Starting A New Job Remotely? Here’s What You Need To Do

Starting a new job remotely comes with a few challenges. You won’t be able to meet your manager or colleagues in person, and those relationships will feel different with everyone separated by screens rather than offices. The onboarding process will be more hands-off and much of your work will be self guided. You’ll have to take on more responsibility to get your bearings and get settled. Even though you’re working alone, you aren’t on your own. Your coworkers and manager are still there, just not directly.

To hit the ground running with a new remote job, here’s what you need to do.


Meet your manager and coworkers.

It’s incredibly important to build a relationship with your manager and coworkers from day one when working remotely. In an office, you have the luxury of casually chatting with people and more organically building relationships. With remote work, it has to be much more intentional due to the lack of face to face contact between people. Most of your contact will be solely focused on work rather than also including casual interactions that would happen in an office.

Consider sending out a quick ‘hello’ email as an introduction to everyone on the team, and let your coworkers know you’d be happy to chat to get to know them better. You could even suggest a Zoom happy hour or other informal video get-together after work hours to meet each other.


Set up a video call with your manager.

Hopefully, a video call with your manager will be part of the onboarding process, but if it’s not, you should absolutely reach out to your manager and request it. This allows you to both meet virtually face to face and get to know each other. It’s much easier to build a relationship when both people can see each other and put a face to the name.


Ask more questions.

When in doubt, ask questions. Rather than trying to figure things out on your own, ask someone for help. Remote work is new for most of the workforce, so chances are that someone else also had the same questions as you when they started. Save yourself some trouble and just ask – there’s no harm in asking questions, and it won’t make you look like you don’t know what you’re doing. In fact, asking questions to get yourself situated might actually make you look better in your manager’s eyes. It shows that you’re engaging in your new role and taking responsibility for your development.

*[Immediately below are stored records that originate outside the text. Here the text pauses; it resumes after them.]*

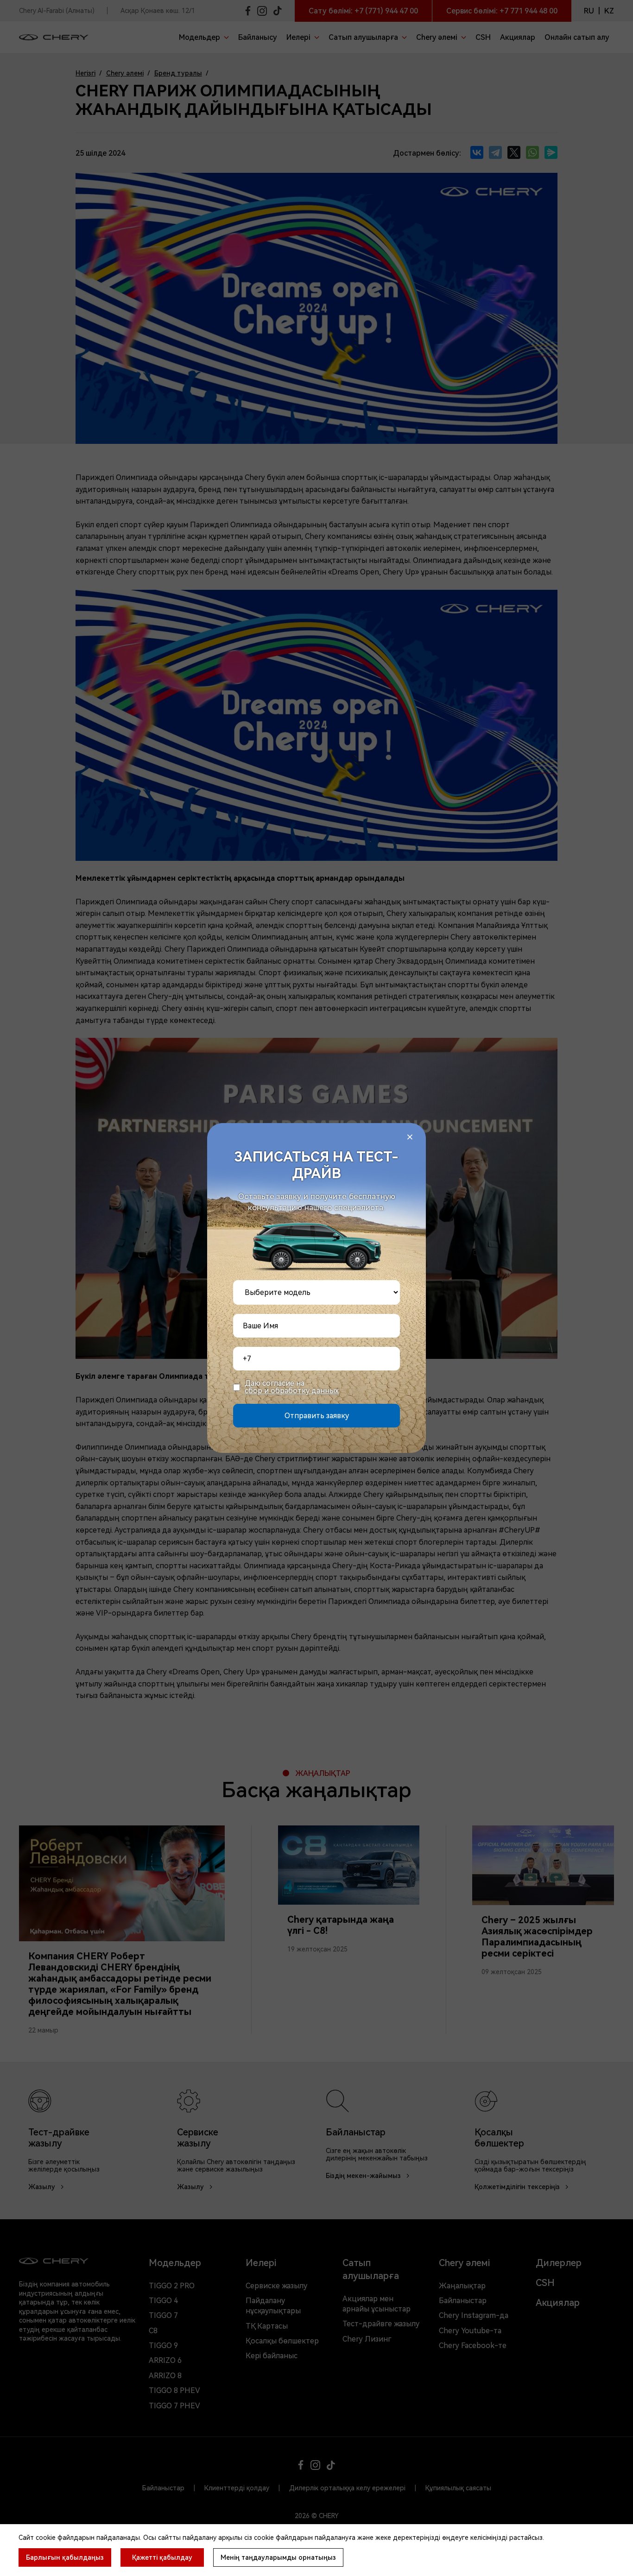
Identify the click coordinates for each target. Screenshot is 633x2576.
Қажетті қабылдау (162, 2557)
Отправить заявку (317, 1415)
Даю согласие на (292, 1387)
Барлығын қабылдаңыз (65, 2557)
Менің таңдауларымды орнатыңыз (278, 2557)
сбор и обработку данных (292, 1391)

Identify your go-to person for questions.

In an office, your go-to person for questions would typically be someone who works nearby. When your job is fully remote, your go-to person should be someone you’ll be working closely with who’s in the same time zone as you. Find someone on your team who you can quickly build a virtual connection with, and ask them if you can reach out when you have questions, especially in your first few weeks.

Establish the best way to get in touch with each other to ensure that there aren’t any big delays in communication. That can be by email, messenger, text, or even phone calls. Be flexible with how you communicate – if the other person has a strong preference for one method, it’s easiest to use that. Remember that they’re helping you, so it’s best to be accommodating.


Learn how your team communicates.

The best way to ensure your first few weeks of remote work will go smoothly is to ensure that you understand how people will be communicating. It’s important to know how important information will be sent out, what the expectations are for conference calls, and if email, Slack, text, or phone calls are the norm for simple communication. The only way to find out which methods of communication are used is to ask, so be sure that this is something that’s covered during your first few days.

Pay attention to how your team communicates. What’s the tone of the emails from your manager and between coworkers? When people are chatting on Slack or on Zoom, how formal are they keeping the conversation? Do people tend to email or Slack more often? What’s the policy on texting? Most of the questions can be answered simply by observing the way people communicate. If you’re still unclear, ask! It’s also worth asking your new colleagues what methods of communication they use and how things work, as the official ways aren’t always followed.


Set up your workspace.

If this is your first time working remotely, get your workspace set up so that you’re ready to go on day one. It can be tempting to work from the couch, but that isn’t going to help your productivity nor put you in the right frame of mind for working.

Ensure that you have a desk with a comfortable chair as well as any tech that you need. If your company will be providing you with a laptop or work accessories, get those set up the night before you start. This way you can focus solely on the onboarding process on your first day. The same goes for installing any necessary software on your existing computer, you’ll want to get it up and running before your first day so you don’t have to worry about it.